→ Your instructions: The answer must be an exact copy of the lines from the one with "Task: Click the Flux triangle logo icon" through the final line of the records below, with no pictures.

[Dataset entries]
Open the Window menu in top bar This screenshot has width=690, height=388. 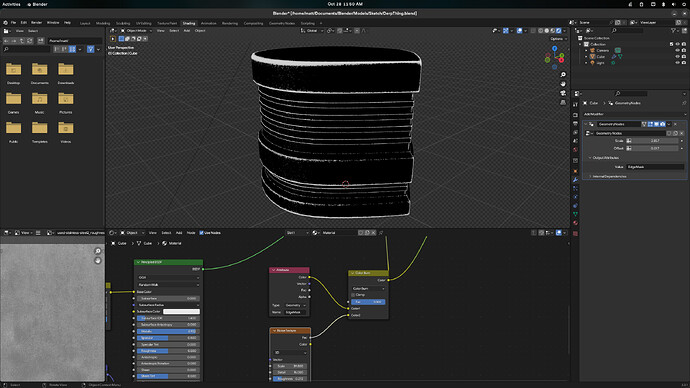pos(53,22)
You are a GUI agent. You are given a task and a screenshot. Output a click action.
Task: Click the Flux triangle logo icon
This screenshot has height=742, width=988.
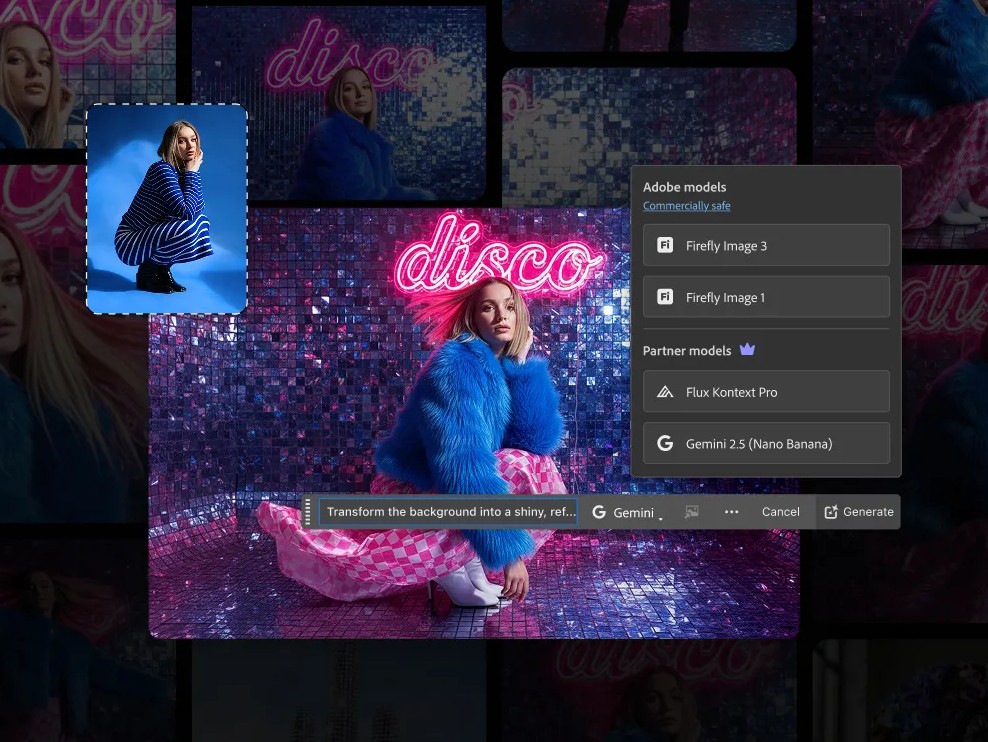pyautogui.click(x=665, y=392)
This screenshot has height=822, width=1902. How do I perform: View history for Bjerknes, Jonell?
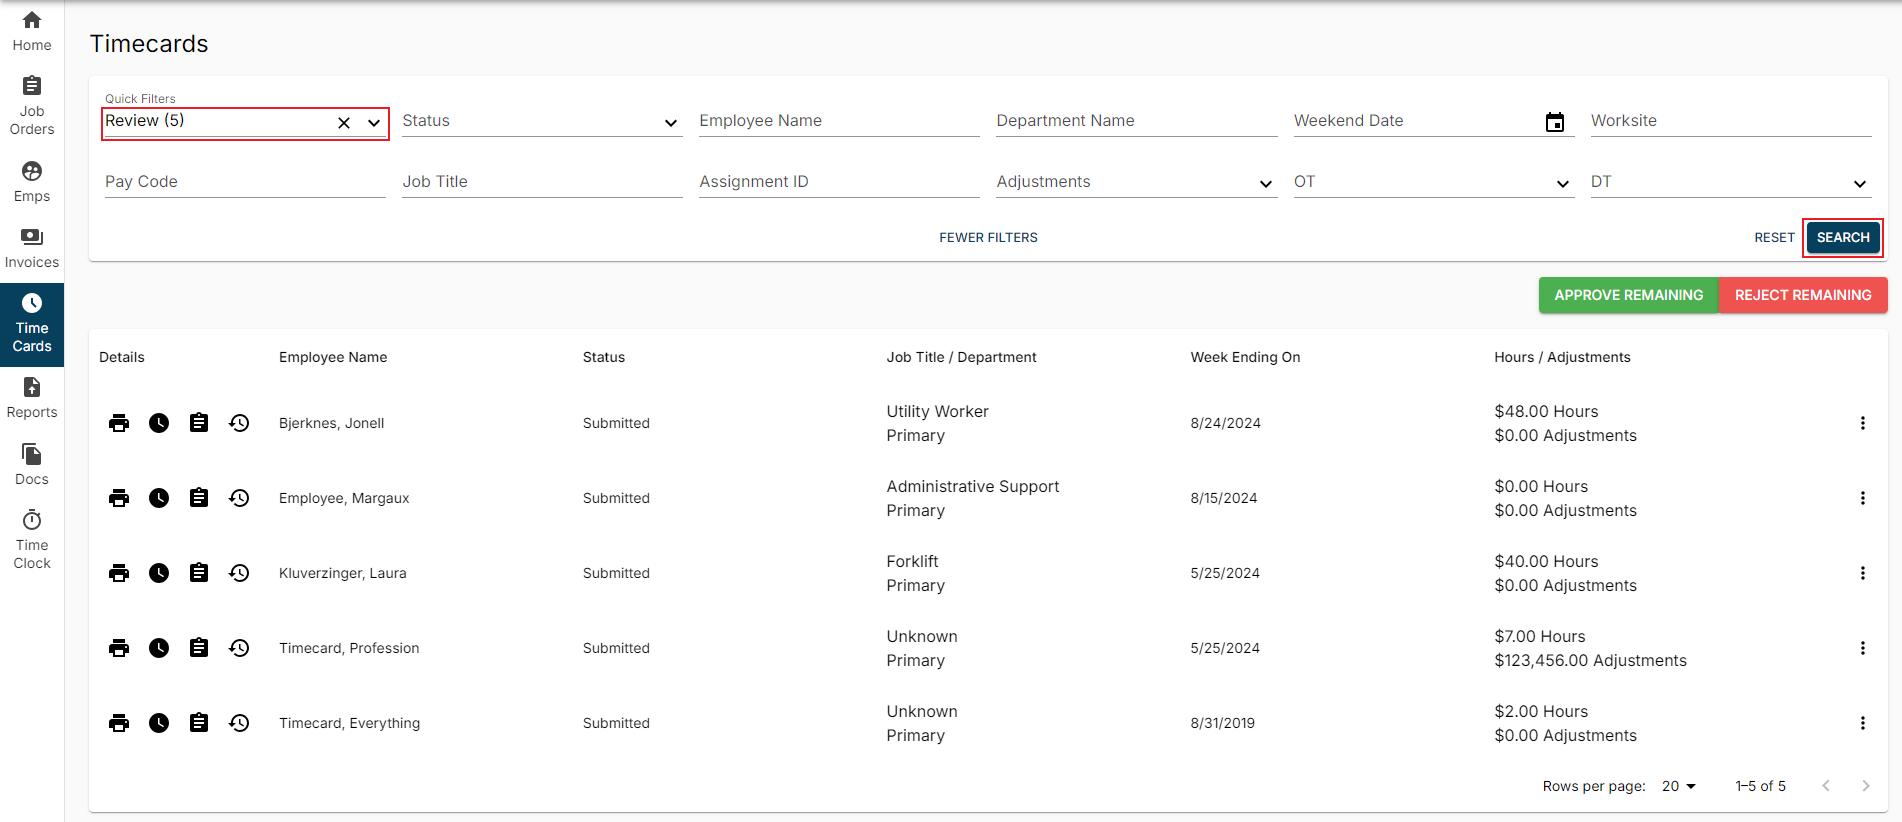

→ Result for this task:
Task: Click the Flux triangle logo icon
This screenshot has height=742, width=988.
pyautogui.click(x=665, y=392)
This screenshot has height=822, width=1902. How do I perform: View history for Bjerknes, Jonell?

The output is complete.